AnimateDiff Why encoder_hidden_state is used in the motion module?

Can you explain why encoder_hidden_state is used in the motion module? The motion module as expressed in the paper is a vanilla temporal attention, not cross-attention. https://github.com/guoyww/AnimateDiff/blob/cf80ddeb47b69cf0b16f225800de081d486d7f21/animatediff/models/unet_blocks.py#L411

Feb 29 '24 14:02 junwenxiong

As I looked Inside of the motion module's attention (VersatileAttention), encoder_hidden_states become the hidden_states, so ultimately the attention operates as self-attention. In other words, encoder_hidden_states is not used in the motion module's attention.

Mar 06 '24 05:03 Taeu

But it seems that these do not prove that the encoder_hidden_states are none and replaced by the hidden_states.
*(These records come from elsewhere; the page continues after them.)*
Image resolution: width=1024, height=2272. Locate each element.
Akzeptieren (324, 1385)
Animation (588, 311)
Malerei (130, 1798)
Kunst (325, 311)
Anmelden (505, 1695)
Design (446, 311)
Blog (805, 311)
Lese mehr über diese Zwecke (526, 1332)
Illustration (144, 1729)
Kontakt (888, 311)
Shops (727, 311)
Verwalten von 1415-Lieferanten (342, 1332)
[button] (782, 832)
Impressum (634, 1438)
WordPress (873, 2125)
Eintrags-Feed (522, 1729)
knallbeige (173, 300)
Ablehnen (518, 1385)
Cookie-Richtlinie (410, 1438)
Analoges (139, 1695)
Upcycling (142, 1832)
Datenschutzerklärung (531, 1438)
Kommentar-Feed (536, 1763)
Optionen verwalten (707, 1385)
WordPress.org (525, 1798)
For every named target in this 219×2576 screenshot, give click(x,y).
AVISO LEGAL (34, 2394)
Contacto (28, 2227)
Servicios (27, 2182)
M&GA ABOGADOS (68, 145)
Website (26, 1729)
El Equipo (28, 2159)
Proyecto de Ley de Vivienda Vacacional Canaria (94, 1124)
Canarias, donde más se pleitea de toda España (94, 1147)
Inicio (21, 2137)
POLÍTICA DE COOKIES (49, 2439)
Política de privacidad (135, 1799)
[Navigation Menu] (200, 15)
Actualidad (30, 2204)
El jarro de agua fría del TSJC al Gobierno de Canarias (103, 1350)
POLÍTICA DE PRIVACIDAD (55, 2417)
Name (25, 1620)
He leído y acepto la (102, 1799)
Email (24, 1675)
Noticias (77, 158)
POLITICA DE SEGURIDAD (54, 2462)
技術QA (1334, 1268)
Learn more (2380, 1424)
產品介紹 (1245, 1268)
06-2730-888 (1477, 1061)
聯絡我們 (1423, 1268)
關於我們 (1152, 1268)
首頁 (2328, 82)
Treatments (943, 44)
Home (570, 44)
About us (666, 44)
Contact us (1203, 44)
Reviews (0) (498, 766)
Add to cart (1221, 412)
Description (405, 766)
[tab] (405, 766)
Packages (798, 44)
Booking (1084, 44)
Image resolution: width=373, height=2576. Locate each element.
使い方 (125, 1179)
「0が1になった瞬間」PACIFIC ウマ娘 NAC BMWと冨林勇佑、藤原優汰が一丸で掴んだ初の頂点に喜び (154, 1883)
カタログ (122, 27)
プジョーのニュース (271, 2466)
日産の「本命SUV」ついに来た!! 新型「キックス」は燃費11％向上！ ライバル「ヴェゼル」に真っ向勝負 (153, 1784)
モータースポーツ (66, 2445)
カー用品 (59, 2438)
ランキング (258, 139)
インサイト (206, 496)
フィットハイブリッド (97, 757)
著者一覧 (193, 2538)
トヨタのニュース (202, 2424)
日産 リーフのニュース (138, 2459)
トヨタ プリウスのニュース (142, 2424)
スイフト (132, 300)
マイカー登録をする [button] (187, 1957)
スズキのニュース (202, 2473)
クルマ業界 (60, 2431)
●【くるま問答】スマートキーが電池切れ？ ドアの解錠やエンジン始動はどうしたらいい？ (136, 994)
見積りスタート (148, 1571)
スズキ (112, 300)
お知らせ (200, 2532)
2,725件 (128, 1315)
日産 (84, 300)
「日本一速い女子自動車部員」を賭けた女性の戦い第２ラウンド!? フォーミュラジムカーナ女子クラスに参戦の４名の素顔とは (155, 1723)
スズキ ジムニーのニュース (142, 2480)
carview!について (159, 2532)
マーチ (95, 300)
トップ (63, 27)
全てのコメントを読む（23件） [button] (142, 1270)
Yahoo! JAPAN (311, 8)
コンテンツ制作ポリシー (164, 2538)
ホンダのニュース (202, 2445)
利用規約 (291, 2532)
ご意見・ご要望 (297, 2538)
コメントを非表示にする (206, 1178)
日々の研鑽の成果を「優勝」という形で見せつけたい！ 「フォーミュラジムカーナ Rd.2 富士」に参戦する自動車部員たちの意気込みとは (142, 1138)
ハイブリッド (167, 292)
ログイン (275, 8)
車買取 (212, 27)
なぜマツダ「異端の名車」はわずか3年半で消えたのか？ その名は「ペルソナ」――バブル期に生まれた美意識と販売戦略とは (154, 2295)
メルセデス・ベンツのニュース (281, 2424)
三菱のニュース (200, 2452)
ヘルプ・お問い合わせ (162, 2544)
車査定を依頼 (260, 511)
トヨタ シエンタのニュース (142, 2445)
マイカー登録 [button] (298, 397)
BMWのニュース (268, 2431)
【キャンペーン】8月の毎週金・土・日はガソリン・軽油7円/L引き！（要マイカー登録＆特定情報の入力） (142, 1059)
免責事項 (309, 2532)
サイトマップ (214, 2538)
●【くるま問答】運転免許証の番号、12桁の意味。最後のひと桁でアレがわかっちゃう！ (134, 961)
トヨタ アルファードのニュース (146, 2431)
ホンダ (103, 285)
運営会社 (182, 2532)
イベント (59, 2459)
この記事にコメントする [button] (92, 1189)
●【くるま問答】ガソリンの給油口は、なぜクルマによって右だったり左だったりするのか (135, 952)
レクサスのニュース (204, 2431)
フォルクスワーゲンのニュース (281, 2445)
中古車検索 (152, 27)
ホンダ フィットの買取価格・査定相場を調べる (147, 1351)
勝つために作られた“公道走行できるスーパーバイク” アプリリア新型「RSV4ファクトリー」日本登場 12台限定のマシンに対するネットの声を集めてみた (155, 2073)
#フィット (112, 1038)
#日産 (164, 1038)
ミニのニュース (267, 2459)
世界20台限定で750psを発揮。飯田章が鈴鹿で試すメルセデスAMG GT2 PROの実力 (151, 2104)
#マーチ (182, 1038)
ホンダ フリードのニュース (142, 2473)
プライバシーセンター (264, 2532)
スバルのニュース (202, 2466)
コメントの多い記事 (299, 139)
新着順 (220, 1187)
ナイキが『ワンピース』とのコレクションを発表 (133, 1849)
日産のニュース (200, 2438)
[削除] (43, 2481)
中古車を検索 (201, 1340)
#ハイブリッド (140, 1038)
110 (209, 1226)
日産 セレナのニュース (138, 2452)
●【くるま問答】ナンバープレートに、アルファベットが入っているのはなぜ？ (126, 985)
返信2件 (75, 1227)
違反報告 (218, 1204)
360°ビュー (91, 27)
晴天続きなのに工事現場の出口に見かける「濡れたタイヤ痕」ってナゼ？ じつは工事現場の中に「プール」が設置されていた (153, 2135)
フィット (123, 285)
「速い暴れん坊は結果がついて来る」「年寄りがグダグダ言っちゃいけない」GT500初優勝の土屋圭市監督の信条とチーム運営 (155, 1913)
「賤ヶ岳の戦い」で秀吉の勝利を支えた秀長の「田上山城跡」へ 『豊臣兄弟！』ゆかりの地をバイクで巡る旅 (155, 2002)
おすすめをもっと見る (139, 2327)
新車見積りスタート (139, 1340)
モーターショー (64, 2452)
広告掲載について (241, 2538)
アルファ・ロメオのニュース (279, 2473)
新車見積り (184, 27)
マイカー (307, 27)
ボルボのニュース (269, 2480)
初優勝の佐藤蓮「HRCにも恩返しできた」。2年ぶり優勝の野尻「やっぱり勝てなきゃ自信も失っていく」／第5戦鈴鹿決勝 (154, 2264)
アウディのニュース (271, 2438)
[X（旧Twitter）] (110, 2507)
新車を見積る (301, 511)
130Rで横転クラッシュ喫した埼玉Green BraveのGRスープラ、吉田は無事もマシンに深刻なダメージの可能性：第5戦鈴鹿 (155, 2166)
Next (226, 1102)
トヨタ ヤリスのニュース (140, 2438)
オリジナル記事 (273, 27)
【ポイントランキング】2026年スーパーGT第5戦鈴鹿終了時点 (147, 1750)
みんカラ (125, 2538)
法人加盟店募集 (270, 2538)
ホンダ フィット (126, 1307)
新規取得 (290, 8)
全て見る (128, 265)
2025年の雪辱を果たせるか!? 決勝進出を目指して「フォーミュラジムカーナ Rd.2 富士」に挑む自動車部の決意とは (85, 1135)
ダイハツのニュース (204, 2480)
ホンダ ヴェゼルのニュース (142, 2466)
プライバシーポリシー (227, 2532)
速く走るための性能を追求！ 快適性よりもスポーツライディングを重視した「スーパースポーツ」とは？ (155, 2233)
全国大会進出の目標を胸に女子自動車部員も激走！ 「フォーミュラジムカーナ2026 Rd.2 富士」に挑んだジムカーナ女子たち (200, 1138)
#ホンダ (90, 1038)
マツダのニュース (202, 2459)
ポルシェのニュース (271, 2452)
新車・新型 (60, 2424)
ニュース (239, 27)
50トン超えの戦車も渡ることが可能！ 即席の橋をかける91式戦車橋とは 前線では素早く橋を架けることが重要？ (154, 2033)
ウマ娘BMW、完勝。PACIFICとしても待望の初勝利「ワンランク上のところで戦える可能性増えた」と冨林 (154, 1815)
Mar 06 '24 05:03 junwenxiong

You should check the TemporalTransformerBlock in motion_module.py. When creating VersatileAttention block, the cross_attention_dim is None since attention_block_types are [ "Temporal_Self", "Temporal_Self" ]. Then you can find that the encoder_hidden_states are none and replaced by the hidden_states.

Mar 06 '24 07:03 Taeu